CINCINNATI — The Cincinnati Reds weren’t sure at first how they would make artificial crowd noise sound authentic in an empty ballpark.
“We tried to do crowd noise internally at first – just with our full-time staff,” said Jami Itiavkase, the Reds’ Director of Productions. “But we learned very quickly, that was not going to be possible. This crowd noise is a full-time focused job.”
They found it’s a tough task trying to replace the sound of thousands of fans.
“Nothing replaces fans at a ballpark," said Nick Wiget, who has worked behind the scene for the team since 2014. "That goes without saying."
Wiget has a fair perspective on the matter, since he’s the guy the Reds chose to operate the crowd noise.
“It made sense," said Itiavkase. "No other person came to mind. Nick is the guy.”
Wiget said he was hoping they’d ask.
The Reds gave him an iPad, with pages of buttons; each one represents a different crowd response.
The sounds come directly from the video game “MLB The Show.”
“There are about 30 responses," Wiget said. "There are no boos, thank goodness. I wouldn’t have the gall to boo anybody."

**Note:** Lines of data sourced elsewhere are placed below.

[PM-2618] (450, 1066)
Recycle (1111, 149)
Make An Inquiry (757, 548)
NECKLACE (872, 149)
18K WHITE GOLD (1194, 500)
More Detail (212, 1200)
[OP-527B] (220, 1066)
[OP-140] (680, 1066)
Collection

With the push of a button, the fake crowd erupts.
“It’s really a game of psychology in some ways,” explained Wiget. “I’m trying to think for a massive audience. How would they go about doing this?”
Even if the fake crowd is cheering for his hit, though, it’s not a hit with Reds first baseman Joey Votto.
“I’m guessing somebody not in uniform decided to put crowd noise up," Votto said. "I’d be astounded if somebody currently playing thinks that’s a good idea.”
The seats may be empty, but you’d never know it by listening.
“I hope that in some form or fashion, I can replicate – to a point – what it would sound like if we had those thousands of fans in the stands,” Wiget said.
He said he doesn't plan to add Crowd Noise Operator as a title on his business card, but said he might make a T-shirt that reads “The Crowd 2020."